Task directions: Please arrange the entries, starting at the line containing "FC2トップ (339, 2488)" and ending at the line containing "VR360動画 (59, 1267)", both included, as a JSON list of strings with one string per line and blank lines left out.

= = =

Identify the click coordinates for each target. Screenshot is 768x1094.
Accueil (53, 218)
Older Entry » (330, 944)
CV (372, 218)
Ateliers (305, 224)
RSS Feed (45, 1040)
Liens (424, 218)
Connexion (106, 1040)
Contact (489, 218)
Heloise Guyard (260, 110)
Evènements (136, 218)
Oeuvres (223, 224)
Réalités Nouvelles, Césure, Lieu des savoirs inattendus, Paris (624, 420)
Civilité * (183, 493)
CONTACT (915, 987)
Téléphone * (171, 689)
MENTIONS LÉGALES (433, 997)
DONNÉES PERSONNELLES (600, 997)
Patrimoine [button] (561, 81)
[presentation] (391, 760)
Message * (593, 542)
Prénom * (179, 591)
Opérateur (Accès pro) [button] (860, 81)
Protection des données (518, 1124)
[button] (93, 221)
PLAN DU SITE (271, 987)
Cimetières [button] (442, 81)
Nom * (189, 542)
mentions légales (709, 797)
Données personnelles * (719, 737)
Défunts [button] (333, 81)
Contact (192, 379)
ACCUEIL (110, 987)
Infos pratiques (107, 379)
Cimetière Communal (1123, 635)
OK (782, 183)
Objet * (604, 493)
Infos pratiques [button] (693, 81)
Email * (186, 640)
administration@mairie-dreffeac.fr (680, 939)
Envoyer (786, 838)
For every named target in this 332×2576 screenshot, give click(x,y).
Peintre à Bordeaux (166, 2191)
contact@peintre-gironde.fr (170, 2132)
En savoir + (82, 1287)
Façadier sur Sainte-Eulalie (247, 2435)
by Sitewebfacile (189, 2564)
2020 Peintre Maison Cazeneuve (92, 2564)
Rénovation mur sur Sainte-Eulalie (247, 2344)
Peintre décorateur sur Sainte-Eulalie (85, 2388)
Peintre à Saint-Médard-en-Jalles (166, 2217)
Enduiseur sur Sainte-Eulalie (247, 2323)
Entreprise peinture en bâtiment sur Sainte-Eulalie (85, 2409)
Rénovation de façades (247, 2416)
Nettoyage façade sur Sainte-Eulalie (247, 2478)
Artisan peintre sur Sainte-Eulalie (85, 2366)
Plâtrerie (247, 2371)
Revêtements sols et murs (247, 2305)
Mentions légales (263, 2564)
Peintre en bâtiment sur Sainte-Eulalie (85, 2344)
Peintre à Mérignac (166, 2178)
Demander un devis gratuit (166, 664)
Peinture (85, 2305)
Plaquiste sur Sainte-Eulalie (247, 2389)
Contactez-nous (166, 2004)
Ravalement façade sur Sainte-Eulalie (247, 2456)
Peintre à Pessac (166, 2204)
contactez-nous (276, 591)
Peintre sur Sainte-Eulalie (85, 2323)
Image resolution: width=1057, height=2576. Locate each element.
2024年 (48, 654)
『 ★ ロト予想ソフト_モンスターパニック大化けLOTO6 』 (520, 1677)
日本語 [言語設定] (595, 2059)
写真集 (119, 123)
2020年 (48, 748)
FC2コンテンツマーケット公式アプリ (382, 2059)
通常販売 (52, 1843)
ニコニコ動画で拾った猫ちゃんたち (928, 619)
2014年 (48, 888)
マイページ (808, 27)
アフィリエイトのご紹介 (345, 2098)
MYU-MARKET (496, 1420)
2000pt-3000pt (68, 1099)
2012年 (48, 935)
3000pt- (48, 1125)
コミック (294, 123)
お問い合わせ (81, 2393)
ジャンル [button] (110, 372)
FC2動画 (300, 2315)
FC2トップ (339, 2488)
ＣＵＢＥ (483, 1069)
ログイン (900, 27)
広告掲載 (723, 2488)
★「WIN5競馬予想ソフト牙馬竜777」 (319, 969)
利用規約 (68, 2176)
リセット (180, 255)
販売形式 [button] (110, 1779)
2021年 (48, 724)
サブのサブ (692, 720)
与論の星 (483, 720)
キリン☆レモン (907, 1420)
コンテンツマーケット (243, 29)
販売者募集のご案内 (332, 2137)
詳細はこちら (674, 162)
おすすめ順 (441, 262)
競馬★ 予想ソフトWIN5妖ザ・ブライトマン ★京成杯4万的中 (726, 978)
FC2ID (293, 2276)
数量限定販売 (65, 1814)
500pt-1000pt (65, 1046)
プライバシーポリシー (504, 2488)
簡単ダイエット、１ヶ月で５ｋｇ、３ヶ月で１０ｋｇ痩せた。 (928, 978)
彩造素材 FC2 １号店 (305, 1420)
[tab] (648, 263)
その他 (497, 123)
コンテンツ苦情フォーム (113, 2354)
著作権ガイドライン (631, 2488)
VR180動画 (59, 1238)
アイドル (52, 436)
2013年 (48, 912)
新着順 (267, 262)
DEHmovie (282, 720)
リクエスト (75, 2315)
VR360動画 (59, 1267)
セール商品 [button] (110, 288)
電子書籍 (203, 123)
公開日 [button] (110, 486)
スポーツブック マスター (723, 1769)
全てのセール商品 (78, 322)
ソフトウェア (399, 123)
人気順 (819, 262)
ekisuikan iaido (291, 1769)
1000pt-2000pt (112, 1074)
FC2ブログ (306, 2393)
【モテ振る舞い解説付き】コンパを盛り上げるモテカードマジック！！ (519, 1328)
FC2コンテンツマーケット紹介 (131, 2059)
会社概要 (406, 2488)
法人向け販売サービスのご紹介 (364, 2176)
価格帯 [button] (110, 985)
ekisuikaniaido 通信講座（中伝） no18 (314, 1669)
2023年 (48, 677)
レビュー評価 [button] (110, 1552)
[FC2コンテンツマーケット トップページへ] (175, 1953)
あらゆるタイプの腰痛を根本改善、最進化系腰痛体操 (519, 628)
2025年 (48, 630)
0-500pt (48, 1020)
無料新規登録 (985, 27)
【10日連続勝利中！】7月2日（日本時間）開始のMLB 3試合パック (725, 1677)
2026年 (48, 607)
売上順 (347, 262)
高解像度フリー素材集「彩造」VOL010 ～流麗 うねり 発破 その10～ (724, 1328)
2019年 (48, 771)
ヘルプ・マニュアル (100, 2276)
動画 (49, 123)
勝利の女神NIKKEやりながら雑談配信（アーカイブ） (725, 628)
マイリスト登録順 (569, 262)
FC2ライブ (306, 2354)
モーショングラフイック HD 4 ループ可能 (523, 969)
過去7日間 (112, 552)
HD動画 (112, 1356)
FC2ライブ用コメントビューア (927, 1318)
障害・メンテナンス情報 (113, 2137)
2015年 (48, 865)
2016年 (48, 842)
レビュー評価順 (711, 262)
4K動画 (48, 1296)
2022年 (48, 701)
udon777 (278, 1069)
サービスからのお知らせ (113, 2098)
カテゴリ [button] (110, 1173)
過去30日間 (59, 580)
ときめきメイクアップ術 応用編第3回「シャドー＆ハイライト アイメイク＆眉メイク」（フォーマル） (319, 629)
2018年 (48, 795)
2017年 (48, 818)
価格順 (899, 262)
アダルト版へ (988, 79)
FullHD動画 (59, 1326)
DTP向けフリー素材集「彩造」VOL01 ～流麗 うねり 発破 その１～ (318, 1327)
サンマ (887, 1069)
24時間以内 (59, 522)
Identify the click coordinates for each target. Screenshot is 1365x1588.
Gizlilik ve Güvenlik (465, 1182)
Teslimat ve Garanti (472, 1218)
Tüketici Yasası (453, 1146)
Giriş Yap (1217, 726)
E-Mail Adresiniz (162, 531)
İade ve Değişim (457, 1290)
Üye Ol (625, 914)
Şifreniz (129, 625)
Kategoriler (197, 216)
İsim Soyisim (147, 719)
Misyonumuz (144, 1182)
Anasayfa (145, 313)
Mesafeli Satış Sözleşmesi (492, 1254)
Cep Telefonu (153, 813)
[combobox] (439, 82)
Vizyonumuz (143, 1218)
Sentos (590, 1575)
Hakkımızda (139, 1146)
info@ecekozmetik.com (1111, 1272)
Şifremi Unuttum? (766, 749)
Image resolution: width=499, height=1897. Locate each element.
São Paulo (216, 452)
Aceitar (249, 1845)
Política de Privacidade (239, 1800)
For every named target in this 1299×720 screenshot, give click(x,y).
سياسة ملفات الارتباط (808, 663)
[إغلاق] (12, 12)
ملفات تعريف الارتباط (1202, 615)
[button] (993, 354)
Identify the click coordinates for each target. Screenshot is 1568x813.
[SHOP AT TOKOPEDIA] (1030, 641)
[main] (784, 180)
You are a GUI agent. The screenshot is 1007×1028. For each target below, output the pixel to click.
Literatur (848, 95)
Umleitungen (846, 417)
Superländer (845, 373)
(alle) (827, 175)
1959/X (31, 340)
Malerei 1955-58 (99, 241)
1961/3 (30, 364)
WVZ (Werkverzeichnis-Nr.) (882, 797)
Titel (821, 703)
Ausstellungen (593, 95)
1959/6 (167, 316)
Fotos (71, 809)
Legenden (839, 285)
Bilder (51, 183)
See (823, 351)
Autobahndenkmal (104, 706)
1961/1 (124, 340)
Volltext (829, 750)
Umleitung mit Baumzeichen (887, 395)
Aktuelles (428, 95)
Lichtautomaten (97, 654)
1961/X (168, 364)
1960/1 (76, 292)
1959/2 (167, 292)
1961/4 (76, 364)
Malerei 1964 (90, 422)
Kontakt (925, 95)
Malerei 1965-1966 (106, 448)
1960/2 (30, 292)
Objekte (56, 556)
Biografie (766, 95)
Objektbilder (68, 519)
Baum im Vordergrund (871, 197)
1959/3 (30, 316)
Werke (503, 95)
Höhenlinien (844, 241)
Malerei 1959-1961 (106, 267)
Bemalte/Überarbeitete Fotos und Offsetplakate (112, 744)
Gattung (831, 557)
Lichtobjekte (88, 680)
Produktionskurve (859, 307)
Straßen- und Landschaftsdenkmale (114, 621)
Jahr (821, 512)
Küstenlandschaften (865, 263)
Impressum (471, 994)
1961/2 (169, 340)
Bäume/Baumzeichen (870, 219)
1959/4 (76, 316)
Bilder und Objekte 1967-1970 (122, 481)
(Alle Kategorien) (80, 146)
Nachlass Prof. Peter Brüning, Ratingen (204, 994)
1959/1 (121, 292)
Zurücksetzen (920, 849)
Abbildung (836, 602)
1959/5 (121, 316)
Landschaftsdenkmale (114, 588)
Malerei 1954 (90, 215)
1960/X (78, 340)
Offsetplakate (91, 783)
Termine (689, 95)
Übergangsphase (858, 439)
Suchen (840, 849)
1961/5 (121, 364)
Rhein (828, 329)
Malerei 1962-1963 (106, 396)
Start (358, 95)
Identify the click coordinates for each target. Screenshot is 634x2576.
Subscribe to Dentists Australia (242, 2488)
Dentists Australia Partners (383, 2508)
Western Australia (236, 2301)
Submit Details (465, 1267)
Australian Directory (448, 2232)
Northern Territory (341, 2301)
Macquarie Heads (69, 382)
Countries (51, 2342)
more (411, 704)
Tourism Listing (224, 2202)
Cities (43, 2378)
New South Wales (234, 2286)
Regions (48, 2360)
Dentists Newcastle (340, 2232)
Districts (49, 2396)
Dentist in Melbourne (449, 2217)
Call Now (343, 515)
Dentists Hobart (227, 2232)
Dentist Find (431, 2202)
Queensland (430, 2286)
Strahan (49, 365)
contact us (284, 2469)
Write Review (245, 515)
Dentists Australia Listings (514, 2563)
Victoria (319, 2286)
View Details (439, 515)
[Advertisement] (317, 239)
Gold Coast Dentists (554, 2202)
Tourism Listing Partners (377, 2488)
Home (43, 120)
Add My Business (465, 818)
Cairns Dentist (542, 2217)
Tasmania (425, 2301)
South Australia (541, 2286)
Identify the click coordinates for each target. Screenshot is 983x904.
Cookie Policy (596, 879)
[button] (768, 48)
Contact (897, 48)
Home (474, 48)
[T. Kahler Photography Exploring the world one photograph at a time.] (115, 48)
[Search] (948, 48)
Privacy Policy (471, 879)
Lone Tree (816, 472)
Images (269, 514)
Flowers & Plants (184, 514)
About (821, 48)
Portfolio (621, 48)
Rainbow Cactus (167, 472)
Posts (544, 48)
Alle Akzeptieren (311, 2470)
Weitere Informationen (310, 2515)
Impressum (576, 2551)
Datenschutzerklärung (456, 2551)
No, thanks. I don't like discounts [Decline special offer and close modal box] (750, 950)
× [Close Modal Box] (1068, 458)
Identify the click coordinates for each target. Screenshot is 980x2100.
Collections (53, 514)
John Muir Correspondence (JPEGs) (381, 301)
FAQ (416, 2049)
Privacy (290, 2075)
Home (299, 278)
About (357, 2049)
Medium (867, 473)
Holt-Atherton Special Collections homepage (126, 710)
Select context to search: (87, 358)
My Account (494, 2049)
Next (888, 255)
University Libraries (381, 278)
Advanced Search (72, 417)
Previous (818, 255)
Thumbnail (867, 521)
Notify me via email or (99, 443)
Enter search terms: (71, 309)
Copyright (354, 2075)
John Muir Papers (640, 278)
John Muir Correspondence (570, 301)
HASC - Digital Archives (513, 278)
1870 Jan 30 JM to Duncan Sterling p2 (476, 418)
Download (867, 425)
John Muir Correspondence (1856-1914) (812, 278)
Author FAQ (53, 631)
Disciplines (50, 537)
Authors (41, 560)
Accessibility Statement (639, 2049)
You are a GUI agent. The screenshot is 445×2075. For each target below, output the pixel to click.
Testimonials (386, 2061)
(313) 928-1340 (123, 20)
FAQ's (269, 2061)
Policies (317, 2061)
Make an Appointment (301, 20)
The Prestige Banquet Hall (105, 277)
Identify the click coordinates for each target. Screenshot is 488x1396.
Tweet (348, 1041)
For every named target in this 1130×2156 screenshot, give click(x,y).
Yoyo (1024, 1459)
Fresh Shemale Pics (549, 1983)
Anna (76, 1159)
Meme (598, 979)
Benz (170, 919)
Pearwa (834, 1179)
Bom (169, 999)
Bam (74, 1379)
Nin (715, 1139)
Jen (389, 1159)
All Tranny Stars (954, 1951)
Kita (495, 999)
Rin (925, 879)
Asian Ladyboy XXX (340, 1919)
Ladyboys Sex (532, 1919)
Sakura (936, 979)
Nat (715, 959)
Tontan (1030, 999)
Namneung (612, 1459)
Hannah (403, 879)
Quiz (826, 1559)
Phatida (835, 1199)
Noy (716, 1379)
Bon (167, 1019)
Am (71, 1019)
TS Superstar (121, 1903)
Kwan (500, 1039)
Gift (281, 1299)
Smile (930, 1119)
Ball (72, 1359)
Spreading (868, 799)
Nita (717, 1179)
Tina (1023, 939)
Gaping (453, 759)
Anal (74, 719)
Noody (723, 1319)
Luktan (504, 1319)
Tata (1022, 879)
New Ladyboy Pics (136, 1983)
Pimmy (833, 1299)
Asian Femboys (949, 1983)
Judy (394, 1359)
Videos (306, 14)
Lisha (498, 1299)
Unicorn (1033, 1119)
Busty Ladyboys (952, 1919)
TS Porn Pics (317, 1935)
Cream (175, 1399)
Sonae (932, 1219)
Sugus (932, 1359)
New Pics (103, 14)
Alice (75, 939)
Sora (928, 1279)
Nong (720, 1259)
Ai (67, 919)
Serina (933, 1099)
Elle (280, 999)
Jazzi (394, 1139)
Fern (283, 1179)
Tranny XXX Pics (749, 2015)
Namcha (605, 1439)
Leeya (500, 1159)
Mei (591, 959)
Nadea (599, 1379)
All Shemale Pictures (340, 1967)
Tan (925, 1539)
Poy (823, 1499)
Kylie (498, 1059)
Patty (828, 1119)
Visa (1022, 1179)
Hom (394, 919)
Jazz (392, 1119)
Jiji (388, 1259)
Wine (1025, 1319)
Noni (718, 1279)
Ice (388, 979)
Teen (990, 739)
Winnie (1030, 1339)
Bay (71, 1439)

= = =

Final answer:
[
  "FC2トップ (339, 2488)",
  "ＣＵＢＥ (483, 1069)",
  "ログイン (900, 27)",
  "広告掲載 (723, 2488)",
  "★「WIN5競馬予想ソフト牙馬竜777」 (319, 969)",
  "利用規約 (68, 2176)",
  "リセット (180, 255)",
  "販売形式 [button] (110, 1779)",
  "2021年 (48, 724)",
  "サブのサブ (692, 720)",
  "与論の星 (483, 720)",
  "キリン☆レモン (907, 1420)",
  "コンテンツマーケット (243, 29)",
  "販売者募集のご案内 (332, 2137)",
  "詳細はこちら (674, 162)",
  "おすすめ順 (441, 262)",
  "競馬★ 予想ソフトWIN5妖ザ・ブライトマン ★京成杯4万的中 (726, 978)",
  "FC2ID (293, 2276)",
  "数量限定販売 (65, 1814)",
  "500pt-1000pt (65, 1046)",
  "プライバシーポリシー (504, 2488)",
  "簡単ダイエット、１ヶ月で５ｋｇ、３ヶ月で１０ｋｇ痩せた。 (928, 978)",
  "彩造素材 FC2 １号店 (305, 1420)",
  "[tab] (648, 263)",
  "その他 (497, 123)",
  "コンテンツ苦情フォーム (113, 2354)",
  "著作権ガイドライン (631, 2488)",
  "VR180動画 (59, 1238)",
  "アイドル (52, 436)",
  "2013年 (48, 912)",
  "新着順 (267, 262)",
  "DEHmovie (282, 720)",
  "リクエスト (75, 2315)",
  "VR360動画 (59, 1267)"
]